**THE TASK**.
The entries below must be restated word for word.

AVAILABLE RECORDS Start Marker

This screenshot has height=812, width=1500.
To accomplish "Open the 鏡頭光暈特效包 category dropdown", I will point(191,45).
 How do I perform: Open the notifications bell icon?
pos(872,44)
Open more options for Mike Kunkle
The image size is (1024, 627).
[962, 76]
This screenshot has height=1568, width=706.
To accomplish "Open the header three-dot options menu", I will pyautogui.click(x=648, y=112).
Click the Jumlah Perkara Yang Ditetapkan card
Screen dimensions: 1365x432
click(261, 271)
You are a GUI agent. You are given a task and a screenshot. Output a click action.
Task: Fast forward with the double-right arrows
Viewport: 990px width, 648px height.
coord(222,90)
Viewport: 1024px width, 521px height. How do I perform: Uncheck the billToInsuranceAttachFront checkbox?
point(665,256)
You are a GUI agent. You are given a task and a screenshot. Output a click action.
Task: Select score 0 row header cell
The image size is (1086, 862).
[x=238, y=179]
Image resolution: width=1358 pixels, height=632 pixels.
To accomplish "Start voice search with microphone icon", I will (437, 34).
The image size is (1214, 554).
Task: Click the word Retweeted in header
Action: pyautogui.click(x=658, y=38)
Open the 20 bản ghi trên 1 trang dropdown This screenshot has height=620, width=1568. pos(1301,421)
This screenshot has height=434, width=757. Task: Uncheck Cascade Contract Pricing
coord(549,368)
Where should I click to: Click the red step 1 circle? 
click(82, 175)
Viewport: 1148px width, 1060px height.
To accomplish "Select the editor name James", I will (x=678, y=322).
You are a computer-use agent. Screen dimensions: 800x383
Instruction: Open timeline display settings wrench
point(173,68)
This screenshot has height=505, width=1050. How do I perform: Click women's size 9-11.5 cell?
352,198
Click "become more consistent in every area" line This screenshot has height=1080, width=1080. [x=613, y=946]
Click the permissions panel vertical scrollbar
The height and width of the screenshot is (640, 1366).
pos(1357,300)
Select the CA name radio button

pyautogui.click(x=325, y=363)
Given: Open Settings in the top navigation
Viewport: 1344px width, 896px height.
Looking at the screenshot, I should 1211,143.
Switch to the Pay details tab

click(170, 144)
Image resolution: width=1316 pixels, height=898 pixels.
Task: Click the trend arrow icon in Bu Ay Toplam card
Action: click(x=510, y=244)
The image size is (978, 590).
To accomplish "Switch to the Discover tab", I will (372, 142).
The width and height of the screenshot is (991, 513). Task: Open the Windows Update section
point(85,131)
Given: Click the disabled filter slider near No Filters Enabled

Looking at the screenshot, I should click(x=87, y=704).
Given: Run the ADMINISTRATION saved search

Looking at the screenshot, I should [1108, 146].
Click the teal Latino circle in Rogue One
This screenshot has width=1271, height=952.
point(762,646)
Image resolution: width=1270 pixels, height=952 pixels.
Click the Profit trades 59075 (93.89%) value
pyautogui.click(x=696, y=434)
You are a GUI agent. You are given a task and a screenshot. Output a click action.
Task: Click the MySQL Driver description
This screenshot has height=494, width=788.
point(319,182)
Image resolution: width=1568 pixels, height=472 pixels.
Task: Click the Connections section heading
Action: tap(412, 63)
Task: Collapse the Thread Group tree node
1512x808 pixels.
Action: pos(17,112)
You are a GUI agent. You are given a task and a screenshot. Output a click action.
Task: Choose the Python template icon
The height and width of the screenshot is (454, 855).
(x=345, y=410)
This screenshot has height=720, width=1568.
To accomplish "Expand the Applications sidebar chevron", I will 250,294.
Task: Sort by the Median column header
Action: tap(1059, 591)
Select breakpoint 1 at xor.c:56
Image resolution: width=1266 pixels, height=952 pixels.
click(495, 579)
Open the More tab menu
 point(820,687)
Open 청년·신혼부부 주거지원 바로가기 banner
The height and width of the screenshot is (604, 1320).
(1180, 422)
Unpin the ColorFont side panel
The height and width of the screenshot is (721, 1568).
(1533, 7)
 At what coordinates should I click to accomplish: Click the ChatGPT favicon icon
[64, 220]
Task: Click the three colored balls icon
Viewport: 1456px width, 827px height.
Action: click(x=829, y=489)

AVAILABLE RECORDS End Marker

**COMPLETED EXERCISE**.
This screenshot has height=812, width=1500.
To accomplish "Open the 鏡頭光暈特效包 category dropdown", I will point(191,45).
 How do I perform: Open the notifications bell icon?
pos(872,44)
Open more options for Mike Kunkle
The image size is (1024, 627).
[962, 76]
This screenshot has height=1568, width=706.
To accomplish "Open the header three-dot options menu", I will pyautogui.click(x=648, y=112).
Click the Jumlah Perkara Yang Ditetapkan card
Screen dimensions: 1365x432
click(261, 271)
You are a GUI agent. You are given a task and a screenshot. Output a click action.
Task: Fast forward with the double-right arrows
Viewport: 990px width, 648px height.
coord(222,90)
Viewport: 1024px width, 521px height. How do I perform: Uncheck the billToInsuranceAttachFront checkbox?
point(665,256)
You are a GUI agent. You are given a task and a screenshot. Output a click action.
Task: Select score 0 row header cell
The image size is (1086, 862).
[x=238, y=179]
Image resolution: width=1358 pixels, height=632 pixels.
To accomplish "Start voice search with microphone icon", I will (437, 34).
The image size is (1214, 554).
Task: Click the word Retweeted in header
Action: pyautogui.click(x=658, y=38)
Open the 20 bản ghi trên 1 trang dropdown This screenshot has height=620, width=1568. pos(1301,421)
This screenshot has height=434, width=757. Task: Uncheck Cascade Contract Pricing
coord(549,368)
Where should I click to: Click the red step 1 circle? 
click(82, 175)
Viewport: 1148px width, 1060px height.
To accomplish "Select the editor name James", I will (x=678, y=322).
You are a computer-use agent. Screen dimensions: 800x383
Instruction: Open timeline display settings wrench
point(173,68)
This screenshot has height=505, width=1050. How do I perform: Click women's size 9-11.5 cell?
352,198
Click "become more consistent in every area" line This screenshot has height=1080, width=1080. [x=613, y=946]
Click the permissions panel vertical scrollbar
The height and width of the screenshot is (640, 1366).
pos(1357,300)
Select the CA name radio button

pyautogui.click(x=325, y=363)
Given: Open Settings in the top navigation
Viewport: 1344px width, 896px height.
Looking at the screenshot, I should 1211,143.
Switch to the Pay details tab

click(170, 144)
Image resolution: width=1316 pixels, height=898 pixels.
Task: Click the trend arrow icon in Bu Ay Toplam card
Action: click(x=510, y=244)
The image size is (978, 590).
To accomplish "Switch to the Discover tab", I will (372, 142).
The width and height of the screenshot is (991, 513). Task: Open the Windows Update section
point(85,131)
Given: Click the disabled filter slider near No Filters Enabled

Looking at the screenshot, I should click(x=87, y=704).
Given: Run the ADMINISTRATION saved search

Looking at the screenshot, I should [1108, 146].
Click the teal Latino circle in Rogue One
This screenshot has width=1271, height=952.
point(762,646)
Image resolution: width=1270 pixels, height=952 pixels.
Click the Profit trades 59075 (93.89%) value
pyautogui.click(x=696, y=434)
You are a GUI agent. You are given a task and a screenshot. Output a click action.
Task: Click the MySQL Driver description
This screenshot has height=494, width=788.
point(319,182)
Image resolution: width=1568 pixels, height=472 pixels.
Task: Click the Connections section heading
Action: tap(412, 63)
Task: Collapse the Thread Group tree node
1512x808 pixels.
Action: pos(17,112)
You are a GUI agent. You are given a task and a screenshot. Output a click action.
Task: Choose the Python template icon
The height and width of the screenshot is (454, 855).
(x=345, y=410)
This screenshot has height=720, width=1568.
To accomplish "Expand the Applications sidebar chevron", I will 250,294.
Task: Sort by the Median column header
Action: tap(1059, 591)
Select breakpoint 1 at xor.c:56
Image resolution: width=1266 pixels, height=952 pixels.
click(495, 579)
Open the More tab menu
 point(820,687)
Open 청년·신혼부부 주거지원 바로가기 banner
The height and width of the screenshot is (604, 1320).
(1180, 422)
Unpin the ColorFont side panel
The height and width of the screenshot is (721, 1568).
(1533, 7)
 At what coordinates should I click to accomplish: Click the ChatGPT favicon icon
[64, 220]
Task: Click the three colored balls icon
Viewport: 1456px width, 827px height.
Action: click(x=829, y=489)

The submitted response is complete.